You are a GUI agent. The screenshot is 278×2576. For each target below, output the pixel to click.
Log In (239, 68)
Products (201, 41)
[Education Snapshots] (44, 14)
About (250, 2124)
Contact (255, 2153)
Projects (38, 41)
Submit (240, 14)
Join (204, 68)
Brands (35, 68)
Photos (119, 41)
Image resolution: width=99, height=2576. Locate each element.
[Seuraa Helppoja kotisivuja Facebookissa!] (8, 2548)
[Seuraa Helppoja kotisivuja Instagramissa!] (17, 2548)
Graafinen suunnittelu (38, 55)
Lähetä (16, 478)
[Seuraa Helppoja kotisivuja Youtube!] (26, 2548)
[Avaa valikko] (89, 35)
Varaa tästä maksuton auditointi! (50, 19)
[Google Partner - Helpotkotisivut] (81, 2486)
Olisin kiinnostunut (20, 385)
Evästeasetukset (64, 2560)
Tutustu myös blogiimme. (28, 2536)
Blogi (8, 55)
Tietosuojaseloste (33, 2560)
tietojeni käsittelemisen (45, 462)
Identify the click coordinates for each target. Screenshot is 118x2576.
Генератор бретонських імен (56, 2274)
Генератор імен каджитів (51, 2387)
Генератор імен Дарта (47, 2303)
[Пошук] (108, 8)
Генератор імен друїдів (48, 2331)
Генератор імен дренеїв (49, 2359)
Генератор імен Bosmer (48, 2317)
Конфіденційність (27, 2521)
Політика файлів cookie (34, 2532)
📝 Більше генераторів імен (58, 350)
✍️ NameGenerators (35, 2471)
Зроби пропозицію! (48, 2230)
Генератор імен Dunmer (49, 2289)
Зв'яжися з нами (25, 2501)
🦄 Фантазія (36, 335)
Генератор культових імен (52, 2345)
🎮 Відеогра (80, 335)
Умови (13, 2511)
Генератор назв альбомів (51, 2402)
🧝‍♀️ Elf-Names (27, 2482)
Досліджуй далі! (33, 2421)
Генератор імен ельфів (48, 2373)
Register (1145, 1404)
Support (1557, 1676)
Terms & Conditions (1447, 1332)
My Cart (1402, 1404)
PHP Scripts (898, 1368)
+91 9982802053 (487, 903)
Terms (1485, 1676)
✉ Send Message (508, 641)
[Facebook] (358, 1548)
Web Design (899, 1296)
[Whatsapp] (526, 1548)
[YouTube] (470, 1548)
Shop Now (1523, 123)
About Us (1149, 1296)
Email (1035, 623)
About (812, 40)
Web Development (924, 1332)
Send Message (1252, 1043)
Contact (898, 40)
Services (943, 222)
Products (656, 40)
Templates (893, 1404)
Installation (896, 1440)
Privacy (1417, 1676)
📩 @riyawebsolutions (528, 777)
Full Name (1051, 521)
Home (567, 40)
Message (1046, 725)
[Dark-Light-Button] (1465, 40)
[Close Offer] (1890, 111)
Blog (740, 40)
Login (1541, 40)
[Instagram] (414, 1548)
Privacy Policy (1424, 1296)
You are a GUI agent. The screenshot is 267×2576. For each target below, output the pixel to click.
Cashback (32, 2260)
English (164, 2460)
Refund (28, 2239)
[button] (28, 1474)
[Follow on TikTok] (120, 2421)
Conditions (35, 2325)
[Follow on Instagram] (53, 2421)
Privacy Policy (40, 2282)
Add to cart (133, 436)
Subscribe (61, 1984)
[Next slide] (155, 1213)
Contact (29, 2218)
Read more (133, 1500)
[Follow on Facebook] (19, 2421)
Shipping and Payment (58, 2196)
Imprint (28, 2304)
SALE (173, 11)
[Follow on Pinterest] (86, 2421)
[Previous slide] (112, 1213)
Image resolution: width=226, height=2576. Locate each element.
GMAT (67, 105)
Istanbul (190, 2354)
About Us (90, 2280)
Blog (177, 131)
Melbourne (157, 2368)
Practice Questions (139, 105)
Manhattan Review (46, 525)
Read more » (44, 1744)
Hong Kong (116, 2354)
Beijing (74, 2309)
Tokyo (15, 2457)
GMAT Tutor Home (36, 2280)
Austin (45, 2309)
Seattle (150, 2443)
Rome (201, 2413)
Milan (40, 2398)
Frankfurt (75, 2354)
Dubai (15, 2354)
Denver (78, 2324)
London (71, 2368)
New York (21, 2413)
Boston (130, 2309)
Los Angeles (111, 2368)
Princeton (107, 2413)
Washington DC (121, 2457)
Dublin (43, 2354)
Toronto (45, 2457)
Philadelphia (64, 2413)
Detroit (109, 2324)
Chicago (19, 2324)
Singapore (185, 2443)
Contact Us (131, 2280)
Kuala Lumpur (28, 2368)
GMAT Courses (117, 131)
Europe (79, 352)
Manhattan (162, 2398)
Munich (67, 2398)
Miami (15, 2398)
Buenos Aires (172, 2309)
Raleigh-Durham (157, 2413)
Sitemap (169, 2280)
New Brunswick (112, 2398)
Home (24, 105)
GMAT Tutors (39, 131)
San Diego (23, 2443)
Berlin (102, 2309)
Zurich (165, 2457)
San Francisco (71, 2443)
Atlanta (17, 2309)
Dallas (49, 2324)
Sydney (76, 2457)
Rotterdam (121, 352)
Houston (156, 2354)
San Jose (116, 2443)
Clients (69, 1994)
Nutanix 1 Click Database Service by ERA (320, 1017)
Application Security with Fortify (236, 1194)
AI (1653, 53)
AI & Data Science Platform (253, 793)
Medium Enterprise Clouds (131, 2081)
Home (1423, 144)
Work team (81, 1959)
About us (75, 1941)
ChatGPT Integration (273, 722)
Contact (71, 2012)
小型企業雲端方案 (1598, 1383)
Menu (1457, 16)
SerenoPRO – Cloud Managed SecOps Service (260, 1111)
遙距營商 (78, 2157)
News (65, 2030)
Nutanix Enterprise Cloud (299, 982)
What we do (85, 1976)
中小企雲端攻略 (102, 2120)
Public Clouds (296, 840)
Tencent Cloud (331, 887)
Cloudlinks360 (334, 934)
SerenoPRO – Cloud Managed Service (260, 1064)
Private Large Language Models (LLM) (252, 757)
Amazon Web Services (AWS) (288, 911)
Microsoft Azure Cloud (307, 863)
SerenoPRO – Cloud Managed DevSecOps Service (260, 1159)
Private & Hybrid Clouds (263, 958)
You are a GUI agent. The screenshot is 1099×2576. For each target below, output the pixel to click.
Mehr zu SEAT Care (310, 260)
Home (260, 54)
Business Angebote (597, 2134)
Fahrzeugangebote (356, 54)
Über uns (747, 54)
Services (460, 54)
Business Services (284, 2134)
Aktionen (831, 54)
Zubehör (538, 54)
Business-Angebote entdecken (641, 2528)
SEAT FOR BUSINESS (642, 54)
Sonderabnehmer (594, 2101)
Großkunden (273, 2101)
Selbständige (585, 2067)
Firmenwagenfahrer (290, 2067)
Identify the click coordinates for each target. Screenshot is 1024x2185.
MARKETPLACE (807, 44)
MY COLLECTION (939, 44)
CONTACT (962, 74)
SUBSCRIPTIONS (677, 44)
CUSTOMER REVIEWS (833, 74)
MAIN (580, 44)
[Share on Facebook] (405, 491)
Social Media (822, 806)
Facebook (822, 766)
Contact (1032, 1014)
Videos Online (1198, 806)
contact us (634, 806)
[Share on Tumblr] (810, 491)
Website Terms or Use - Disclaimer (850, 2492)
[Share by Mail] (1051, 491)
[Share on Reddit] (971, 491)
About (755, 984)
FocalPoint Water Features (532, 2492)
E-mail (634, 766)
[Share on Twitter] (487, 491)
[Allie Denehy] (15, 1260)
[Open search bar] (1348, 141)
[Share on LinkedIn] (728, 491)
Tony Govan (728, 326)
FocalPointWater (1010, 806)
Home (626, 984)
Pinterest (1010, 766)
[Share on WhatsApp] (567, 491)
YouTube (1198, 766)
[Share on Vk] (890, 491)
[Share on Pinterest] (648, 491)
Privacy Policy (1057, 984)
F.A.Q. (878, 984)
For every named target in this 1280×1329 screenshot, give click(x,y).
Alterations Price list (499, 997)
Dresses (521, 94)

================================

* **PROBLEM TO WORK ON**
Within the listing above, the range opens at the line with "Blog (740, 40)" and closes at the line with "Menu (1457, 16)". Reproduce exactly the lines of that range, including both ends.

* **TASK RESULT**
Blog (740, 40)
Login (1541, 40)
[Instagram] (414, 1548)
Privacy Policy (1424, 1296)
You are a GUI agent. The screenshot is 267×2576. For each target below, output the pixel to click.
Cashback (32, 2260)
English (164, 2460)
Refund (28, 2239)
[button] (28, 1474)
[Follow on TikTok] (120, 2421)
Conditions (35, 2325)
[Follow on Instagram] (53, 2421)
Privacy Policy (40, 2282)
Add to cart (133, 436)
Subscribe (61, 1984)
[Next slide] (155, 1213)
Contact (29, 2218)
Read more (133, 1500)
[Follow on Facebook] (19, 2421)
Shipping and Payment (58, 2196)
Imprint (28, 2304)
SALE (173, 11)
[Follow on Pinterest] (86, 2421)
[Previous slide] (112, 1213)
Image resolution: width=226, height=2576. Locate each element.
GMAT (67, 105)
Istanbul (190, 2354)
About Us (90, 2280)
Blog (177, 131)
Melbourne (157, 2368)
Practice Questions (139, 105)
Manhattan Review (46, 525)
Read more » (44, 1744)
Hong Kong (116, 2354)
Beijing (74, 2309)
Tokyo (15, 2457)
GMAT Tutor Home (36, 2280)
Austin (45, 2309)
Seattle (150, 2443)
Rome (201, 2413)
Milan (40, 2398)
Frankfurt (75, 2354)
Dubai (15, 2354)
Denver (78, 2324)
London (71, 2368)
New York (21, 2413)
Boston (130, 2309)
Los Angeles (111, 2368)
Princeton (107, 2413)
Washington DC (121, 2457)
Dublin (43, 2354)
Toronto (45, 2457)
Philadelphia (64, 2413)
Detroit (109, 2324)
Chicago (19, 2324)
Singapore (185, 2443)
Contact Us (131, 2280)
Kuala Lumpur (28, 2368)
GMAT Courses (117, 131)
Europe (79, 352)
Manhattan (162, 2398)
Munich (67, 2398)
Miami (15, 2398)
Buenos Aires (172, 2309)
Raleigh-Durham (157, 2413)
Sitemap (169, 2280)
New Brunswick (112, 2398)
Home (24, 105)
GMAT Tutors (39, 131)
San Diego (23, 2443)
Berlin (102, 2309)
Zurich (165, 2457)
San Francisco (71, 2443)
Atlanta (17, 2309)
Dallas (49, 2324)
Sydney (76, 2457)
Rotterdam (121, 352)
Houston (156, 2354)
San Jose (116, 2443)
Clients (69, 1994)
Nutanix 1 Click Database Service by ERA (320, 1017)
Application Security with Fortify (236, 1194)
AI (1653, 53)
AI & Data Science Platform (253, 793)
Medium Enterprise Clouds (131, 2081)
Home (1423, 144)
Work team (81, 1959)
About us (75, 1941)
ChatGPT Integration (273, 722)
Contact (71, 2012)
小型企業雲端方案 (1598, 1383)
Menu (1457, 16)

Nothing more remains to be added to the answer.